On this probability space a random variable, $X$, is defined as a function or mapping from the subsets of $\Omega$ in the sigma algebra $\mathcal F$ to the real line, $\mathbb R$, expressed as $X: \Omega \rightarrow \mathbb R$. Intuition would have it that the ending of the prior sentence would be $\mathbb P$, which is the last entry in the triple $(\Omega, \mathcal{F},\mathbb P)$. But it, instead an $\mathbb R$. But this is not the actual question...

In the simple case of tossing two die, and counting the notation would make reference to:

  1. Sample space composed of the set of sets $\{\{1,2\},\{1,3\},\{1,4\},\cdots\{6,6\}\}$.
  2. Contrarily to the continuous case where the sample space is $\mathbb R$ and we can't assign probabilities to the immense powerset, we can now seamlessly consider the power set of $\Omega$, i.e. $2^{\Omega}$ as the events included in the sigma algebra in a discrete problem such as the one at hand.
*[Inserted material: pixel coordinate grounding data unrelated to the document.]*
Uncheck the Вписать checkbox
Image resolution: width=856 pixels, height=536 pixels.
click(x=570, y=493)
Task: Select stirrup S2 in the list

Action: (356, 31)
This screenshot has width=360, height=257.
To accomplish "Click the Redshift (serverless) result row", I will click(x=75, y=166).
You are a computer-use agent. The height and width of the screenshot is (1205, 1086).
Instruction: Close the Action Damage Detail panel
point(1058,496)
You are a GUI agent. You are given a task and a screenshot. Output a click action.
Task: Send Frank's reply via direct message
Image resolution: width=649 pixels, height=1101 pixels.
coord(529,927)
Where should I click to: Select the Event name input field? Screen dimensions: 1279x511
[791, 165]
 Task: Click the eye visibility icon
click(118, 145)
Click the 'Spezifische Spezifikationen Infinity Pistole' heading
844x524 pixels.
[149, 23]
So the events would be the same as the sets in the sample space.
  3. The random variable would map each one of these sets to the real line ($\mathbb R$) in the obvious way of $X:\{2,3\}\mapsto 5$.
  4. Finally the cumulative density function (CDF) would be the measure $\mathbb P$ assigned to $X=5$, which I think happens to be $1/9$.

So the questions are:

  1. Why is the random variable $X$ not included in the $(\Omega, \mathcal{F},\mathbb P)$ - for example, $(\Omega, \mathcal{F},\color{blue}{X},\mathbb P) $ - but rather left implicit?
  2. Why is it stated that: A function $X:\Omega \rightarrow \mathbb R$ is measurable with respect to $\mathcal F$ if for any $x \in \mathbb R$ , the set $\{X \leq x\}=\{\omega\in\Omega:X(\omega)\leq x\}$ is measurable, or belongs to $\mathcal F$ - in other words, it is an event? That it needs to be an event is clear from the extrapolation to continuous random variables, but why does the nomenclature recurs back to $\omega$ and $\Omega$ in this expression... Hadn't the sample space been "tamed" into the more malleable events in the sigma algebra? Why not say, $\{X \leq x\}=\{\color{blue}{f}\in \color{blue}{\mathcal F}:X(\color{blue}{f})\leq x\}$?
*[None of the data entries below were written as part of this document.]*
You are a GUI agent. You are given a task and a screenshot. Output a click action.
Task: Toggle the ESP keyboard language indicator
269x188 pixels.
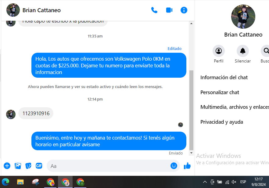pyautogui.click(x=243, y=182)
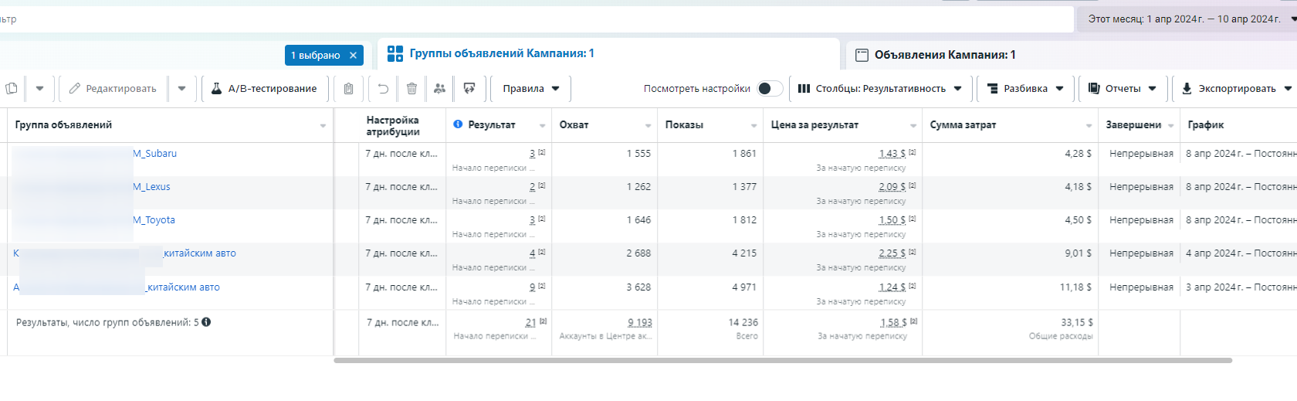The width and height of the screenshot is (1297, 401).
Task: Click the preview share icon in toolbar
Action: coord(469,89)
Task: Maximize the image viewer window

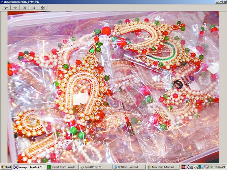Action: [x=220, y=2]
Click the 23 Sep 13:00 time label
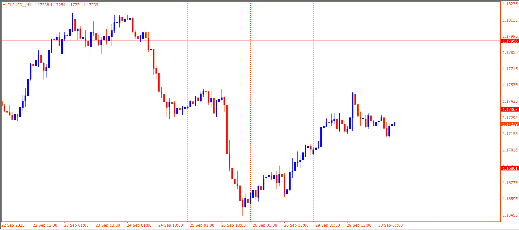This screenshot has width=519, height=230. [108, 225]
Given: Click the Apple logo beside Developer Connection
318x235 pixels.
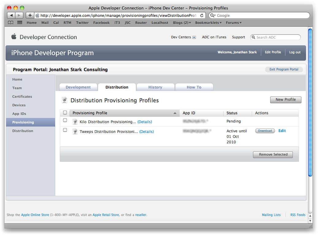Looking at the screenshot, I should pos(14,37).
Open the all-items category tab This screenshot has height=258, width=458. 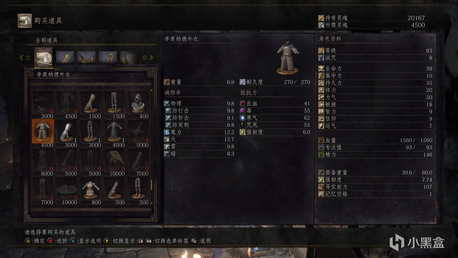43,57
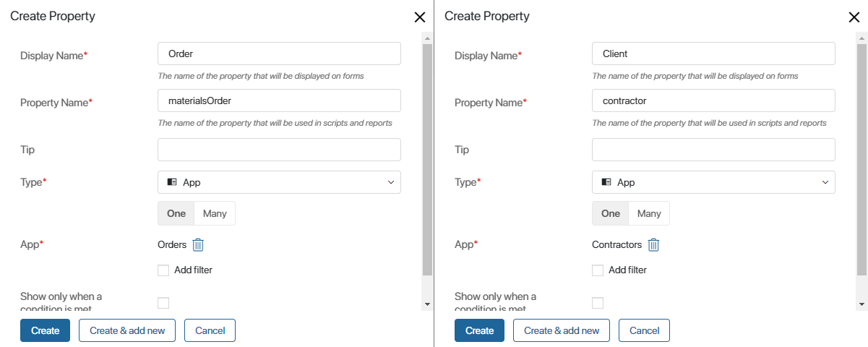The width and height of the screenshot is (868, 347).
Task: Enable Add filter under Contractors app
Action: (x=598, y=270)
Quick recap after Matthew's answer: The random variable maps outcomes (in the sample space) to the real line. The probability space maps events to [0,1]. So if we draw from an exponential distribution modeling waiting times with a $\lambda = 30 $ sec., the probability of an outcome of exactly $30$ sec. is $0$, because $30$ is not an event. Yet, evidently we have timed whatever process (random experiment) and mapped it to $\mathbb R$ as a random variable.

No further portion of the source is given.